Are you exercising your opportunities to make good choices? Do they serve you and your business?
Those are questions to ask yourself, especially when you’re busy and it’s easy to slip into being reactive.
Exercise your freedom of choice to be responsive instead.
This is especially important when dealing with your customers. Make conscious choices about how you want to respond.
Customer responsiveness doesn’t just mean answering quickly, although that’s an important part of showing them that they matter to you.
Responsiveness is also about really listening, deeply listening. What is the undercurrent of what’s being said? What is at the heart of their request or concern?
Another aspect of customer responsiveness is to treat them the way they wish to be treated, as long as it doesn’t compromise your values. Adapt to their style. A good example of this is Jeffrey’s client Amy.
Jeffrey had been following up with Amy regularly, to define what she was looking for from Jeffrey as a real estate agent. It was not going well. Amy responded with short and often unclear replies.
Jeffrey likes to communicate by email. He finds it fast, easy, and productive.
With Amy’s responses, Jeffrey was getting frustrated, and he found himself firing off responses quickly and without considering the tone behind them.
Amy finds email cumbersome. She’s not a writer by nature, and she prefers to talk on the phone.
Once Jeffrey was able to step back from his own reactivity and consider, “What’s behind this difficulty we’re having?”, he asked Amy how she’d like to communicate.
He found out the phone worked better for her. When he understood what was behind Amy’s uncommunicative email style, he became more conscious of his tone again. Over the phone, they were able to finalize their agreement and get underway.
Setting this kind of example, making a new choice about how they communicated, went a long way to smooth Amy’s ruffled feathers and ease her own frustration around written communication.
And it ended with a hefty commission for Jeffrey when he was able to sell her property.
Exercising choice also comes into play when you’re considering who you’d like to work with. Your “ideal clients” are those that are a great fit for you, where you can co-create an environment that allows you to do your best work.
Those choices can make all the difference in your business income. When my client Kim and I worked on defining and choosing her ideal clients, rather than taking every project that came along, things started to shift.
She began to focus her effort around clients that were a great match for her and her business. In doing so, she found joy in those interactions. Work began to have more ease. She increased her income.

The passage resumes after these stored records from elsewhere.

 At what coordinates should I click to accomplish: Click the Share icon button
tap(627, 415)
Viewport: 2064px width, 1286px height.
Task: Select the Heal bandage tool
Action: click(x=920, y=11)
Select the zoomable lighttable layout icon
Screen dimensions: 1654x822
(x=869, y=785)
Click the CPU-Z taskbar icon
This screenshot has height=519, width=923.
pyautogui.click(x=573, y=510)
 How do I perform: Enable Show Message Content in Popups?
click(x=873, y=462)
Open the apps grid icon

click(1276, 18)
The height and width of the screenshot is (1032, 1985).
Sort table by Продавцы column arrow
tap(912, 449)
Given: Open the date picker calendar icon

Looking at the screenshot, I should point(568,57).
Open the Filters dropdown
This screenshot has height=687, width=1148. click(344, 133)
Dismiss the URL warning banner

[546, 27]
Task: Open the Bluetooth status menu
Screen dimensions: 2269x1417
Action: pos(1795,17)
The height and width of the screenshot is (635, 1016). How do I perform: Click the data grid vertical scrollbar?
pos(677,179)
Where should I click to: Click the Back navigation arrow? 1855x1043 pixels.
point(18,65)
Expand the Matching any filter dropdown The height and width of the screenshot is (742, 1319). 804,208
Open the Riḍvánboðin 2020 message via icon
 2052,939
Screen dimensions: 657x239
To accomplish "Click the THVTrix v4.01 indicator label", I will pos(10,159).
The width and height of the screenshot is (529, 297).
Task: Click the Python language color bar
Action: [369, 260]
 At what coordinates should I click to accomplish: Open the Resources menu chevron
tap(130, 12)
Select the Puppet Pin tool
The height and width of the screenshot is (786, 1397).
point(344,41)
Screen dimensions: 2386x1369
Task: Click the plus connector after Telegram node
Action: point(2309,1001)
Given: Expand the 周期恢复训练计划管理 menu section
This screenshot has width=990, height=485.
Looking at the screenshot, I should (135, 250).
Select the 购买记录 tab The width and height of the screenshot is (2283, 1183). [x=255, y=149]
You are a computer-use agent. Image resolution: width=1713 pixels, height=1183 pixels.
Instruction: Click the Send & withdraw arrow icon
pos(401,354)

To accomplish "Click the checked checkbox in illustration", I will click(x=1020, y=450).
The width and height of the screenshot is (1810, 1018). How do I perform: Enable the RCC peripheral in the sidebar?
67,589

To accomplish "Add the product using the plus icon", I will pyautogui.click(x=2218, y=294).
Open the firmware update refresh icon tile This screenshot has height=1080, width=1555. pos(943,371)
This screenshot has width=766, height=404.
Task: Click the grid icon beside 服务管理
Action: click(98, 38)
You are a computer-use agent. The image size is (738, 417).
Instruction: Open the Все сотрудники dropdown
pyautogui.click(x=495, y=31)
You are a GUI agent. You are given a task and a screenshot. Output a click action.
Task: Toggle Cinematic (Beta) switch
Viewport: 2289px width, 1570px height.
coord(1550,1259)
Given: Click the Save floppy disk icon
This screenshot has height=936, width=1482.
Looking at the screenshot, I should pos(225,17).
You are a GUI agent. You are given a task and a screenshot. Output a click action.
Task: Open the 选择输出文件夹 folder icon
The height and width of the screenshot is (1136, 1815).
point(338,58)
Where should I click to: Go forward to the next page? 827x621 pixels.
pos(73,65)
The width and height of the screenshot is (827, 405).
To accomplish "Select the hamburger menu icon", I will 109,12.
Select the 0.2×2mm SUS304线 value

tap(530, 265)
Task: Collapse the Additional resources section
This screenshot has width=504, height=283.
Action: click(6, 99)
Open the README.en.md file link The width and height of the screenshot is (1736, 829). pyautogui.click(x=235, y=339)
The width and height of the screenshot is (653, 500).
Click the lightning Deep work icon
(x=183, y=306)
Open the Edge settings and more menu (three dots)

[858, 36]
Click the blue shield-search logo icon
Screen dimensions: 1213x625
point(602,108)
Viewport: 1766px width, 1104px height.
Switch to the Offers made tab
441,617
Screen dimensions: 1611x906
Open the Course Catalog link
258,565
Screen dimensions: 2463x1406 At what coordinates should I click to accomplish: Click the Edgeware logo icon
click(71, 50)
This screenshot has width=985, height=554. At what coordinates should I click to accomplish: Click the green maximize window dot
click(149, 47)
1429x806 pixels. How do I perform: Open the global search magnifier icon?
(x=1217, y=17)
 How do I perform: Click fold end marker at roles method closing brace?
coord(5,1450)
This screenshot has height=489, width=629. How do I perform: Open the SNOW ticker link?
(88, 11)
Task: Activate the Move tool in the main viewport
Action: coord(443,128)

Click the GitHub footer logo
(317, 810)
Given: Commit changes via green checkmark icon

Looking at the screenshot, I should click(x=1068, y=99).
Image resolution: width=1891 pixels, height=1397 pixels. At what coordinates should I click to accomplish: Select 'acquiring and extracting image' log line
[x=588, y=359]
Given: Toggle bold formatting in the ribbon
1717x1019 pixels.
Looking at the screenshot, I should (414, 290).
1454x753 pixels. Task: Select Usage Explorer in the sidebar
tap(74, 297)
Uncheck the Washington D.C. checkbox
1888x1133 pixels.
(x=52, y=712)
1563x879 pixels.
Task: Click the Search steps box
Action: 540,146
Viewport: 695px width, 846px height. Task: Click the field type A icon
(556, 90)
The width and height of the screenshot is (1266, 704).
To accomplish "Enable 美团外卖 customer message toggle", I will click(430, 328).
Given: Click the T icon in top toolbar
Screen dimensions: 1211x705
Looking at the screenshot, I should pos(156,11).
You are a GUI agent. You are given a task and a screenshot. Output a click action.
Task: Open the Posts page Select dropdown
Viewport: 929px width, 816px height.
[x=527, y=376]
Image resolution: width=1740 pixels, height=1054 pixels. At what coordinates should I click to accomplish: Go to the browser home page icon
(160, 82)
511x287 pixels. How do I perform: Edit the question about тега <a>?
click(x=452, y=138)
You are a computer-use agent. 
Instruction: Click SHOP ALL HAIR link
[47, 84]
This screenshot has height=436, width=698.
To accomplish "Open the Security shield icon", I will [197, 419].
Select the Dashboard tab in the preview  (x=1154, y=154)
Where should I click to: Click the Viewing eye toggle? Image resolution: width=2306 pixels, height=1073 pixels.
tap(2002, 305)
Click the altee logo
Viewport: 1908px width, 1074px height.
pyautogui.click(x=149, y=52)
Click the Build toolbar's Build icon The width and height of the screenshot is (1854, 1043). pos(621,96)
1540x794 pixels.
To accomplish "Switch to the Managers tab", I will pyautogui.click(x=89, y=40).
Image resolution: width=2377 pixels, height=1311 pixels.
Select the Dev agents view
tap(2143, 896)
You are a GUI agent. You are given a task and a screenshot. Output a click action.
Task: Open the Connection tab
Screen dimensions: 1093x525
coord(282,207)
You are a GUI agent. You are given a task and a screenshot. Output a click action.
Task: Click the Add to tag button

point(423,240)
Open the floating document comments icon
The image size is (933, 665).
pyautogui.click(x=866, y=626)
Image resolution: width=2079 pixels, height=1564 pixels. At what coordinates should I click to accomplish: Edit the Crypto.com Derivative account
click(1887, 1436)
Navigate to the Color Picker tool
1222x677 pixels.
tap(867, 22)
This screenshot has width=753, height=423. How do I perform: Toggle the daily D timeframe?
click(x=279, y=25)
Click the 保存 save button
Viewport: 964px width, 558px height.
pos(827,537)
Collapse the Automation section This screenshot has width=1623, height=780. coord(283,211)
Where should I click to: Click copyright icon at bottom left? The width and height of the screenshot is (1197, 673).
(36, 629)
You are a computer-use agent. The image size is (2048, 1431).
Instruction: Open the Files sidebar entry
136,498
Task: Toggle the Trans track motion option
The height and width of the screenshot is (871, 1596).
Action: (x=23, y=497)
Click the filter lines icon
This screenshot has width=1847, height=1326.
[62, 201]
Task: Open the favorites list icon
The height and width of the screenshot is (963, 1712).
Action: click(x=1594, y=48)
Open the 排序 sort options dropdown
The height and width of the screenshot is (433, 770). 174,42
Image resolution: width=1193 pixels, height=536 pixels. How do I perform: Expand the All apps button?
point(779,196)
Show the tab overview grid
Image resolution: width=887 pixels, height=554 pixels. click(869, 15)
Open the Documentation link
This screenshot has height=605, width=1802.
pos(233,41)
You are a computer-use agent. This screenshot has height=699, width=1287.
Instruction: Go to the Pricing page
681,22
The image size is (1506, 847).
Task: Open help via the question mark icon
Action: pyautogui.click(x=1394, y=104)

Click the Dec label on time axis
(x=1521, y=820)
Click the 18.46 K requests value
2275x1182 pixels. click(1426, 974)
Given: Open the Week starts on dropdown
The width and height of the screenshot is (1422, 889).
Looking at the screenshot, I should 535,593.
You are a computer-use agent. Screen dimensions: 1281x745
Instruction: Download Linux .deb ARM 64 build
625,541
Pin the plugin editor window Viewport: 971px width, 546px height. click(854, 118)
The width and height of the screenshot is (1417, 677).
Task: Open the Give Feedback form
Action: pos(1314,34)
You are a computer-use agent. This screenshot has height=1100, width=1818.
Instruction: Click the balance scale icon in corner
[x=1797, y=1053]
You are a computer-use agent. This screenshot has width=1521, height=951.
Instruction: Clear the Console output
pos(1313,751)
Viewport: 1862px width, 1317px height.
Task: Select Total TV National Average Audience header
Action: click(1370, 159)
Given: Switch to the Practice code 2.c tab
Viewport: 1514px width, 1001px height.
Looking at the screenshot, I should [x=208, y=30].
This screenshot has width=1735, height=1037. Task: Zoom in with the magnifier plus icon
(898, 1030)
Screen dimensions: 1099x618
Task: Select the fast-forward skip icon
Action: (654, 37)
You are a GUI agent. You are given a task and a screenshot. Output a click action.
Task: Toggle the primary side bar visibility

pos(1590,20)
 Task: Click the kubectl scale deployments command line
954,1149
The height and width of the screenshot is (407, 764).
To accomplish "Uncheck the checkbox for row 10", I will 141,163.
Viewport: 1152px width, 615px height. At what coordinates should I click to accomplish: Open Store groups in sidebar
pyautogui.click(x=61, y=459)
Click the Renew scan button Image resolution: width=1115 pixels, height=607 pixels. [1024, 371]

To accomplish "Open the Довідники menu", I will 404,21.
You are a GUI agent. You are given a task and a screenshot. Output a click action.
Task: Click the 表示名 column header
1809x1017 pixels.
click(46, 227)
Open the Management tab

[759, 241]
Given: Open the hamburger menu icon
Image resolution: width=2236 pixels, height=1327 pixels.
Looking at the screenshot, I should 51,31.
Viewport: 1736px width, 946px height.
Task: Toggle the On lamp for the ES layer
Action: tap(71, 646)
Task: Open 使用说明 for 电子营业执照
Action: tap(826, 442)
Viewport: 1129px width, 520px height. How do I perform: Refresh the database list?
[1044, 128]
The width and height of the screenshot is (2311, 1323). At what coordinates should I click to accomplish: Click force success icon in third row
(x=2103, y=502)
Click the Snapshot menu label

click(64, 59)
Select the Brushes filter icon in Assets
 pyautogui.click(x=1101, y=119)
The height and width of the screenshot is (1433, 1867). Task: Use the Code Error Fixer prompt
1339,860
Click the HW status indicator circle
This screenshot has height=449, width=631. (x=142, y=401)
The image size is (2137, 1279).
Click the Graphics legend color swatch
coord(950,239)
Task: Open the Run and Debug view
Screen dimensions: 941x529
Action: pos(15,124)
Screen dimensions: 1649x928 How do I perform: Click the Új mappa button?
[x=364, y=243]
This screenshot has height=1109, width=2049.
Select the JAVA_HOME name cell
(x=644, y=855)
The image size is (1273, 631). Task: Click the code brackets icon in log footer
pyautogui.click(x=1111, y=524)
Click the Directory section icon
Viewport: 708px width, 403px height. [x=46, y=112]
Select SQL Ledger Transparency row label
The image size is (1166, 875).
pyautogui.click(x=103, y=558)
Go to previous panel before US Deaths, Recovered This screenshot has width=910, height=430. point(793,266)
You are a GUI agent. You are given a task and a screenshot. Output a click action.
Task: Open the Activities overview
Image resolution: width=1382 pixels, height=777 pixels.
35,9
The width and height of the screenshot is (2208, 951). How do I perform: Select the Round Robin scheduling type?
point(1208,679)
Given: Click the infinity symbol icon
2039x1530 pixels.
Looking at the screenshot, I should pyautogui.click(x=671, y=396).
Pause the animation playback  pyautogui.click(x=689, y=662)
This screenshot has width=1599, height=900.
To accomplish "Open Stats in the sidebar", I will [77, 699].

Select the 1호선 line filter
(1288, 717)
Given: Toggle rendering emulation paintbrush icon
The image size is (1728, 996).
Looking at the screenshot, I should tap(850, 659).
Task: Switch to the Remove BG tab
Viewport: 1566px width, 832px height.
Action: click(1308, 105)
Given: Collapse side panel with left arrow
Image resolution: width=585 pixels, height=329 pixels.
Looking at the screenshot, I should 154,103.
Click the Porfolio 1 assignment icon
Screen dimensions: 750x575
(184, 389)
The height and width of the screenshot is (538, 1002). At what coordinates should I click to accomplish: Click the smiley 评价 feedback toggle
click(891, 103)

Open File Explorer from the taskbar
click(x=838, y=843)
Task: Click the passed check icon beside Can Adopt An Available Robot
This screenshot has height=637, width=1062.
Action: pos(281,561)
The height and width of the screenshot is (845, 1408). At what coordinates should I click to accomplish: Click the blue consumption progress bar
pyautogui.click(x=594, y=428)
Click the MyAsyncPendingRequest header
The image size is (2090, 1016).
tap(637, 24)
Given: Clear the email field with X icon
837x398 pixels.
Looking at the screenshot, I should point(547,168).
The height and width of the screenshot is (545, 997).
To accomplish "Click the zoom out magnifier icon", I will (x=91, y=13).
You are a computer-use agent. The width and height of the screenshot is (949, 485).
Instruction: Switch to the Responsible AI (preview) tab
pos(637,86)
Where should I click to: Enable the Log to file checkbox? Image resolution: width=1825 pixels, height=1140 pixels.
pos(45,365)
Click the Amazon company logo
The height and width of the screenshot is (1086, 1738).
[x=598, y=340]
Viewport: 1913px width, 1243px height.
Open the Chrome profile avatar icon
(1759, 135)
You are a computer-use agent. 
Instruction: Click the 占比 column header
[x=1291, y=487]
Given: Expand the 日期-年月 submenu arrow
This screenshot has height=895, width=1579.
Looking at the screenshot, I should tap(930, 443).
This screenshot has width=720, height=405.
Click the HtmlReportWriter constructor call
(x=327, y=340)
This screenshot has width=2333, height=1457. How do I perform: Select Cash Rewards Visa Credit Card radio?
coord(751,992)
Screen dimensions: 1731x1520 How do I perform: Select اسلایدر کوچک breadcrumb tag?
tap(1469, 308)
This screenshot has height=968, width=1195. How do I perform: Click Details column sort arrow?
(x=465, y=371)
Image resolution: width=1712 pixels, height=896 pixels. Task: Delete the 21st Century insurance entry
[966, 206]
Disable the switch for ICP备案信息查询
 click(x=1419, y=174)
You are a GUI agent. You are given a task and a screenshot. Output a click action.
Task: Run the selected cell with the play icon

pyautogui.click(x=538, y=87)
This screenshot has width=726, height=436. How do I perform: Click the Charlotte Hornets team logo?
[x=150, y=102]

Your business is built one choice at a time. One relationship at a time, one customer at a time. Making good choices about those relationships will help your business grow and increase the impact you have.
You don’t make those choices all at once. You make them one situation at a time.
Is your business getting enough exercise? Exercise choice in your business, conscious choice that serves everyone involved. That will keep your business fit for a long time to come.